Padanaram Village in South Dartmouth Was Just Voted the Best Harbor in the U.S.... (Again)
If you have spent any real time around Padanaram, the news that came out the week of June 23rd will not surprise you at all.
Padanaram was voted the best harbor in the U.S. ... again.
The people who voted already knew. They were not voting for a harbor. They were voting for the place their whole summer happens.
If you have ever spent a summer evening here, you understand it. The sailboats out on their moorings as the light goes gold. The bridge opening for a boat heading out toward Buzzards Bay. The walk into the village where you run into three people you know before you have your coffee. It is a working harbor and a gathering place at the same time, and somehow it has never lost either side of that.
I have written separately about what it is actually like to live here. This one is about the harbor itself. What the award really is, the real reasons it keeps winning, and everything that makes this stretch of Apponagansett Bay worth the fuss, from the moorings to the bridge to where to get an ice cream you can pull your boat right up to.
So what did Padanaram actually win?
In June 2026, US Harbors named Padanaram the Grand Winner of its Best Harbor in the U.S. contest, announced on June 23rd. Most people around here say "best harbor in America." The actual title is Best Harbor in the U.S., and Padanaram took the Northeast regional title the same year too.
It is a public reader vote, not a panel of judges, and that matters. US Harbors is a marine-data website, the kind of place people check tide charts and coastal forecasts, and it runs this contest every year to bring its readers together. In 2026 you could vote once a day, voting ran into mid-June, and the official write-up put it simply: Padanaram boaters got out the vote.
I like that it is a vote and not a ranking. It does not mean an expert decided the water here is better than everywhere else. It means more people who love this harbor showed up for it than showed up for anywhere else in the country. Around here, that is the better thing to be.
It is a comeback, not a streak
The fun part of this year's win is that it is a comeback.
Padanaram won the national title in 2019, and again in 2022. Then it spent two years in the runner-up seats, third in the country in both 2024 and 2025, behind Block Island. In 2026 it climbed back to the top of the whole list, its third national win, holding off a late push from Block Island, Rhode Island and Charlevoix, Michigan.
The full record, since people always ask and almost nobody gets it exactly right:
- 2019 national Grand Winner
- 2021 Best Harbor in the Northeast (regional)

§ Task 1:
In the Padanaram harbor article, which harbor finished ahead of Padanaram in both 2024 and 2025?
§ Task 2:
In the Padanaram harbor article, please write out the passage from "In June 2026, US" to "out the vote." again, substituting "U.S. Harbors" for "US Harbors".
§ Task 3:
Carry on the Padanaram harbor article from the point where it stops.

§ Dataset content:
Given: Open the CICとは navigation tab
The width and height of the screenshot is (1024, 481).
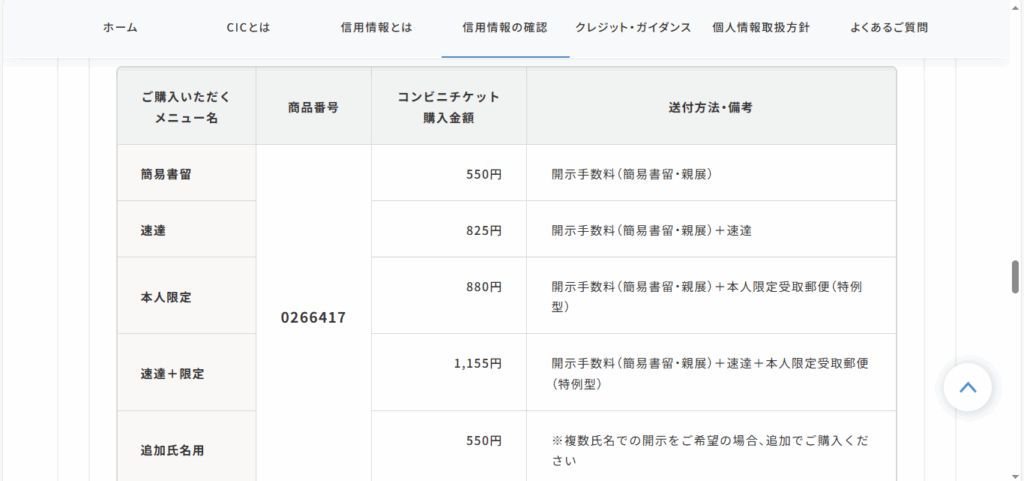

§ Task response 1:
Block Island

§ Task response 2:
In June 2026, U.S. Harbors named Padanaram the Grand Winner of its Best Harbor in the U.S. contest, announced on June 23rd. Most people around here say "best harbor in America." The actual title is Best Harbor in the U.S., and Padanaram took the Northeast regional title the same year too.
It is a public reader vote, not a panel of judges, and that matters. U.S. Harbors is a marine-data website, the kind of place people check tide charts and coastal forecasts, and it runs this contest every year to bring its readers together. In 2026 you could vote once a day, voting ran into mid-June, and the official write-up put it simply: Padanaram boaters got out the vote.

§ Task response 3:
- 2022 national Grand Winner
- 2024 and 2025 third in the country
- 2026 national Grand Winner again
For the record, the harbors that rounded out the 2026 national top ten were Block Island RI, Charlevoix MI, Bristol RI, Depoe Bay OR, Shelter Cove SC, Red Brook MA, Boothbay Harbor ME, Camden ME, and Gloucester MA. Good company, and Padanaram came out on top of all of it.
Where exactly is Padanaram?
Padanaram is a village in Dartmouth, on the South Coast of Massachusetts, just west of New Bedford. The harbor sits on Apponagansett Bay, which opens into Buzzards Bay, and the whole village shares one zip code, 02748, in Bristol County.
It is not its own town. Padanaram is a village within Dartmouth, the way a neighborhood keeps its own name and its own feel while still being part of something bigger. Locals just call it the village. The name is unusual enough that search engines sometimes send you somewhere else entirely, either the biblical Paddan Aram or a small Padanaram out in Indiana. This is the one in Massachusetts, on the water.
If you are coming from away, it is about 45 minutes from Providence and an hour from Boston. Close enough for a weekend, far enough that most people have never heard of it. Which is part of why the ones who know it love it.
Why this harbor keeps winning
A harbor does not win a national popularity contest three times across seven years on looks alone. Plenty of places have pretty water. What Padanaram has is a harbor that stayed the right size.
It is a big, protected harbor inside Apponagansett Bay, just off Buzzards Bay, and the whole thing is a no-wake zone. There are roughly a thousand moorings out there, managed by the town, and even full in August it never feels frantic, because nobody is allowed to tear through it. A breakwater guards the entrance and the approach in is wide and clean. I will give you the honest tradeoff too: it is well protected, not bombproof, and a serious blow out of the south or east is its weak quarter. Locals know it. It is still one of the most comfortable harbors on this coast.
The other reason is the harbor never turned into a destination machine. It is a sailing harbor with real roots, and you can feel them. The New Bedford Yacht Club has been here since 1941 and was first organized back in 1877. And this is the harbor where the Concordia yawl was born. After the 1938 hurricane sank the Howland family's boat right here, the Concordia Company drew up a new design, hull number fourteen, and it became one of the most beloved wooden sailboats ever built. A hundred and three of them were made between 1938 and 1966. People still keep them, sail them, and bring them home to this water.
Boating the harbor: moorings, the bridge, and getting on the water
If you are coming by boat, a few practical things.
The harbor is town-managed, and there is a waitlist for moorings, so it is worth getting on it early if that is your plan. Transient and visiting boaters can usually find an overnight mooring through the New Bedford Yacht Club, which also runs a launch and a fuel dock, and there are slips and full-service yards around the harbor as well.
The Padanaram bridge is the part everyone asks about. It is a swing bridge, which means the span rotates open sideways to let boats through rather than lifting up, and it sits where the causeway crosses from the village over to the Gulf Road side. Most of the time it is closed and cars just drive across. In season it opens about once an hour to let boats through, and if you are coming through on a boat outside of that, you can call ahead and request an opening (you hail it on VHF channel 13). The exact times shift by season and a bridge redesign is in the works, so check the town's current notice before you plan around it.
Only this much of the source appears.